Dans un scénario extrême — mais pas impossible — les entreprises qui développent, contrôlent et distribuent l’IA pourraient capturer une part disproportionnée de la valeur mondiale. Dans ce cas, même une introduction tardive en Bourse pourrait offrir un potentiel de multiplication considérable.

🎯 Le paradoxe : trop tard… mais peut‑être encore tôt

Nous sommes face à un paradoxe inédit :

  • Oui, les investisseurs privés ont capté une part gigantesque de la valeur initiale.
  • Oui, les IPO tardives réduisent le potentiel de rendement pour les investisseurs publics.
  • Mais non, cela ne signifie pas que tout est joué.

Car si les géants privés deviennent les super‑géants publics des années 2030 et 2040, alors même une entrée tardive pourrait offrir des rendements que l’histoire n’a jamais vus.

Conclusion : un marché qui bascule dans une nouvelle ère

L’arrivée tardive en Bourse de ces entreprises supermassives marque un tournant historique.

Pendant un siècle, les marchés publics ont été le lieu naturel où la valeur se créait, se découvrait et se partageait. Ils étaient le moteur démocratique de l’enrichissement : n’importe qui pouvait acheter une part d’une entreprise prometteuse et profiter de sa croissance. Cette époque touche peut‑être à sa fin.

Nous entrons dans un monde où les géants se construisent dans l’ombre, financés par des capitaux privés presque illimités, et n’apparaissent sur les marchés publics qu’une fois devenus trop gros pour être ignorés.

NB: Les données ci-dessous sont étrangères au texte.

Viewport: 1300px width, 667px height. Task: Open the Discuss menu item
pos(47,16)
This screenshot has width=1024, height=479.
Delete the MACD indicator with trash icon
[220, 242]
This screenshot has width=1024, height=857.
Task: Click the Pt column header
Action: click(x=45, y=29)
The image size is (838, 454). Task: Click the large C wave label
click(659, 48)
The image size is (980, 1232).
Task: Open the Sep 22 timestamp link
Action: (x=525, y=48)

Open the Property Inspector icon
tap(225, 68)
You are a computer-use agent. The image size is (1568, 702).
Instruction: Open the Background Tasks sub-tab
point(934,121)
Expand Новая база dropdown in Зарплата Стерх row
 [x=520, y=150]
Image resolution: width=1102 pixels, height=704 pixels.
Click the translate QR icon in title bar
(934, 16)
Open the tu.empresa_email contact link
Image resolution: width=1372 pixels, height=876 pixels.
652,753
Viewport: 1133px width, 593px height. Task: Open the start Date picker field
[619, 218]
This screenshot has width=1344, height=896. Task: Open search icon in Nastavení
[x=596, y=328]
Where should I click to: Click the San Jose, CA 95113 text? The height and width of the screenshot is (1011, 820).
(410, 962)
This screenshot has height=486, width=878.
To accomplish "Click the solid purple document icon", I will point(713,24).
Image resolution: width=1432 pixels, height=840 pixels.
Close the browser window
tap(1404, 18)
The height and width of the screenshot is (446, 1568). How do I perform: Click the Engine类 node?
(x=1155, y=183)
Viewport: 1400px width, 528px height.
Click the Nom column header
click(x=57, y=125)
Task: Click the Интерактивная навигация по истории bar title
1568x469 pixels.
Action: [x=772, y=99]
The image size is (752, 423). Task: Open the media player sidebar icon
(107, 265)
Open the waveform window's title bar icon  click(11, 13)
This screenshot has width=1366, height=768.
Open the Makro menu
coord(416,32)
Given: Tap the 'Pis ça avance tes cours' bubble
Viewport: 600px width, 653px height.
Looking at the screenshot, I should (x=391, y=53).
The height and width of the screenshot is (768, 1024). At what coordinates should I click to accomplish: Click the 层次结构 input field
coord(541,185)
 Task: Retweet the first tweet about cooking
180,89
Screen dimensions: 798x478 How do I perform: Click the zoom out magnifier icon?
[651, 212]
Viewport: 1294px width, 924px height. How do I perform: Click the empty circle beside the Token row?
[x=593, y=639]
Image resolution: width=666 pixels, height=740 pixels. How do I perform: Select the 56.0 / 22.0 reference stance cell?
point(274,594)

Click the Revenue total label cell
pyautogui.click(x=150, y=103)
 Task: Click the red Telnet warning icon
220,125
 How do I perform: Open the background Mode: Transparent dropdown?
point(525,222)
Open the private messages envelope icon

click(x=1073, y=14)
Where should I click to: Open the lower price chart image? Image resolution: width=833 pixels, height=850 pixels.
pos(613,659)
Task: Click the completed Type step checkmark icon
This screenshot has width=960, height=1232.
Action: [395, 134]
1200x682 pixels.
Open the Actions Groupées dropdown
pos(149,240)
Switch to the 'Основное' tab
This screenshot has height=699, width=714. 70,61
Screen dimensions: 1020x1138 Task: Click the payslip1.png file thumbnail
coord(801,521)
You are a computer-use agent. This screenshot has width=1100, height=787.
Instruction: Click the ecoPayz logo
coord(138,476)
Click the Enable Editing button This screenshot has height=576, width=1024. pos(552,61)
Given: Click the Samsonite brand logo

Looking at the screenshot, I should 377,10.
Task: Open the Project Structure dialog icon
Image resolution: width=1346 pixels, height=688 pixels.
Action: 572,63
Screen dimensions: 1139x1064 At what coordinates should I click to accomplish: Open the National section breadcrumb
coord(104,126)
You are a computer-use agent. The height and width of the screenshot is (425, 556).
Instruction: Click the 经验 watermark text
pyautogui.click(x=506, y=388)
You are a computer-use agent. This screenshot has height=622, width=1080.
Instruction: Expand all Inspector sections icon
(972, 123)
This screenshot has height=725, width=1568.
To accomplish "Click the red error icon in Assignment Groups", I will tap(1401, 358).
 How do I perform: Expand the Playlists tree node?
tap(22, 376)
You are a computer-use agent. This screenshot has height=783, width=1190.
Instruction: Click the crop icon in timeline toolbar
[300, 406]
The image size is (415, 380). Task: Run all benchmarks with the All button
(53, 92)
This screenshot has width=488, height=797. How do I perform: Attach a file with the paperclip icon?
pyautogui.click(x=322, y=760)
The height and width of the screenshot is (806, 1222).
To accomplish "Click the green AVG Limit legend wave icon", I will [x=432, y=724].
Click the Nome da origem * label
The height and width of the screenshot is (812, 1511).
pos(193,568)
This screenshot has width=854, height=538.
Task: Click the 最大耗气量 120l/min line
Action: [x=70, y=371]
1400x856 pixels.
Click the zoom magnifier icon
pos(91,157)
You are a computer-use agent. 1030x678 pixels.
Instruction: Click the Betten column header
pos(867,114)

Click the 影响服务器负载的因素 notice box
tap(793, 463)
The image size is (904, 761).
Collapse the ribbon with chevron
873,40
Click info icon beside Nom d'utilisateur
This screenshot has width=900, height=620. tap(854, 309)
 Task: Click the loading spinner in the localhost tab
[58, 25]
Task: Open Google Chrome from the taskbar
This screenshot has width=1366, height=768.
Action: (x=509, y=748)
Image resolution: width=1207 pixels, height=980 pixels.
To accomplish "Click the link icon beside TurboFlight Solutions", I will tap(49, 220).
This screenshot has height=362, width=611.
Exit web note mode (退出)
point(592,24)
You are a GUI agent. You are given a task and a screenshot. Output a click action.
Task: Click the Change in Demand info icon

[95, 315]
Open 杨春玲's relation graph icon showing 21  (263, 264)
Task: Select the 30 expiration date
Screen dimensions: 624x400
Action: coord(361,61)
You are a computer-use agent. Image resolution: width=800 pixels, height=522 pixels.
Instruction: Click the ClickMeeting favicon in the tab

Leur introduction n’est plus un point de départ, mais un point d’arrivée.

Et cette inversion du cycle bouleverse tout : la découverte des prix, le rôle des indices, la mécanique des ETF, la capacité du marché à absorber des masses de capital, et même la notion de “croissance accessible au public”.

Pour les investisseurs passifs, cela crée une tension nouvelle.

D’un côté, ils risquent d’être les derniers à entrer, contraints d’acheter des flottants minuscules à des prix déjà gonflés par la demande mécanique des indices. De l’autre, ces entreprises pourraient encore devenir bien plus grandes que tout ce que nous avons connu. Une entreprise valorisée 1 000 milliards aujourd’hui pourrait valoir 10 000 milliards demain si elle devient l’infrastructure centrale de l’économie mondiale — surtout dans un scénario où l’IA absorberait une part croissante du travail productif.

Ce paradoxe définit notre époque : il est déjà trop tard pour profiter du début de l’histoire, mais peut‑être encore très tôt pour profiter de sa fin.

Les marchés publics ne sont pas morts, mais ils ne sont plus le centre de gravité de la création de richesse. Ils deviennent la scène finale, pas la scène d’ouverture.

La question n’est donc plus : “Comment investir comme avant ?” La vraie question est : comment investir dans un monde où les règles du jeu ont changé, où les géants naissent en privé, où les indices doivent absorber des monstres, et où l’IA pourrait concentrer la valeur économique comme jamais auparavant ?

Ce changement n’est pas une menace. C’est un signal. Un signal que l’investisseur moderne doit comprendre, anticiper et intégrer dans sa stratégie — avant que les prochains supermassifs n’entrent en orbite.